### The data

_____

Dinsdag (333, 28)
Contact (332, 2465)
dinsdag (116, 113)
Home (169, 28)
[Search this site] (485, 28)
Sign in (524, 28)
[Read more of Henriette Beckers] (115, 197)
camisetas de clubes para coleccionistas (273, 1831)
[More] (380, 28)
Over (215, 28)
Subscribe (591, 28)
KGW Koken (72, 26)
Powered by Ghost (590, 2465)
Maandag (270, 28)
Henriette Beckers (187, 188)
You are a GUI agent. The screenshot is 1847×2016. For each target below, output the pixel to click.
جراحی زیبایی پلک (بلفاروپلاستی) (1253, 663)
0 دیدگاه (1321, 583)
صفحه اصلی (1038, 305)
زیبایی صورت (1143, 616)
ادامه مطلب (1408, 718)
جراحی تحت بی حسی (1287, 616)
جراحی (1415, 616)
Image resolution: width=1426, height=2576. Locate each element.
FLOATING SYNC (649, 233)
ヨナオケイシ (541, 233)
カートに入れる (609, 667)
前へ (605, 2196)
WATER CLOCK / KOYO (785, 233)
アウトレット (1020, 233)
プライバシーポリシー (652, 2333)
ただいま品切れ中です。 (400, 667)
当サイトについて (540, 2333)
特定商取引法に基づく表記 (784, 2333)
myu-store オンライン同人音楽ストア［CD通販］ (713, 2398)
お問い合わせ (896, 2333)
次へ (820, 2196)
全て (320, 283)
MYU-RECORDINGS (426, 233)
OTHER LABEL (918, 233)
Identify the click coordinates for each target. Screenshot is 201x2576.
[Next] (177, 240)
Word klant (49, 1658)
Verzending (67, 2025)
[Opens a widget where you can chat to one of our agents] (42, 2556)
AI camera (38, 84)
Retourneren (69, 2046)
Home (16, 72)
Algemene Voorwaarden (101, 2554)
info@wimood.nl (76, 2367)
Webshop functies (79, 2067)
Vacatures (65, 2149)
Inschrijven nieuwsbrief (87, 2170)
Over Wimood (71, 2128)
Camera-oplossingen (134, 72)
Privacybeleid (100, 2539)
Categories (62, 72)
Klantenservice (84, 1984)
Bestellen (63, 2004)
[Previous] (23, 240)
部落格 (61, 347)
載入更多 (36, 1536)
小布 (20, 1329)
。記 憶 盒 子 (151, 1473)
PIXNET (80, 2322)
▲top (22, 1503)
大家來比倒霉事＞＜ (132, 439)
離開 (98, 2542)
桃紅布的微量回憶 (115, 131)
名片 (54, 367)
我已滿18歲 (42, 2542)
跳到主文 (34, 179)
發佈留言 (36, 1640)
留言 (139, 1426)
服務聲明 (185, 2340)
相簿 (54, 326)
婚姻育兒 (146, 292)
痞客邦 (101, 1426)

_____

### To do
Going through the records above, count the lines that hold the string "جراحی" and give only the total.

### Your solution
3